Founded in 1914 as the Republican Union (Spanish: Unión Republicana) by disaffected Liberals, the party differed little ideologically from its predecessor. It participated in the 1917 presidential election before taking power in a coup d'état in 1920 that installed a government junta. In 1921, Bautista Saavedra was elected president, and his wing of the party became dominant, being labeled the Government Republican Party (Spanish: Partido Republicano de Gobierno) and, later, the Saavedra Republican Party (Spanish: Partido Republicano Saavedrista). A competing faction split to form the Genuine Republican Party.
Saavedra led the Republicans as a personalist party. He engineered the election of Hernando Siles as his successor, with his brother, Abdón Saavedra, as vice president. Early in his term, Siles split with Saavedra and formed the Nationalist Party, absorbing much of the Republicans' populist and reformist appeal. The party became identified with the political establishment in the period preceding and during the Chaco War.

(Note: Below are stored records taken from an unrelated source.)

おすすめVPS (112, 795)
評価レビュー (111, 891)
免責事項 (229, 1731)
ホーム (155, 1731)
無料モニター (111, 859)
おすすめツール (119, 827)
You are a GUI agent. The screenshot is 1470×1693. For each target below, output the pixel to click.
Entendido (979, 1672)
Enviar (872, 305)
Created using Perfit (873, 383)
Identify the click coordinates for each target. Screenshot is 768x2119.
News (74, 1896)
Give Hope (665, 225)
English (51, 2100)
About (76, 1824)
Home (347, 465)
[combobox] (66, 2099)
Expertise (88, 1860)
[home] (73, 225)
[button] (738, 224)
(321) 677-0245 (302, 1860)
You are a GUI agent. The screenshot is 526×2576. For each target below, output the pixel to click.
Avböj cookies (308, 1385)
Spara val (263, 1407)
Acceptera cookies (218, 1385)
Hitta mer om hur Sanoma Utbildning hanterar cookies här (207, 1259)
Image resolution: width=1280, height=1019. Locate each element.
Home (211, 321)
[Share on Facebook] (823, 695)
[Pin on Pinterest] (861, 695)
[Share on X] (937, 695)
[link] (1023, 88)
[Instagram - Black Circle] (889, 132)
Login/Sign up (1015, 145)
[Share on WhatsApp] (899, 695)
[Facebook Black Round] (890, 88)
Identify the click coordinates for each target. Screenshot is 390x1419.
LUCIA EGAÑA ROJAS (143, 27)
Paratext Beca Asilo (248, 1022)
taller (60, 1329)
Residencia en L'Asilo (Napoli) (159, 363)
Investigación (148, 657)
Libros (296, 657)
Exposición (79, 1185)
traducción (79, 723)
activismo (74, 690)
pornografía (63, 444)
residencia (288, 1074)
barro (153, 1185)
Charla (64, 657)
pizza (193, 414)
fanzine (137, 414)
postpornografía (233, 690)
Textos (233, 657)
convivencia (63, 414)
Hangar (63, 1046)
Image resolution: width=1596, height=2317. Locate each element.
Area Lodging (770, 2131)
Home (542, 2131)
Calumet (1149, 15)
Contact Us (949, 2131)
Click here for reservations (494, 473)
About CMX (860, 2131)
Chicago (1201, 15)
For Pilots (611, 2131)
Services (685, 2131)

Upon the conflict's conclusion, the Republicans adopted the "socialist" label to appeal to rising anti-establishment sentiment. The party supported the 1936 coup d'état that brought the military to power, but relations soon soured. Saavedra's faction was expelled, while a rival antipersonalist faction led by Gabriel Gosálvez remained. Following Saavedra's death in exile in 1939, the party joined the Concordance, which governed from 1940 to 1943. The Socialist and Genuine Republicans merged into the Republican Socialist Unity Party in 1946, maintaining their internal independence, and governed again from 1947 to 1951. After the 1952 National Revolution, the party slipped into obscurity.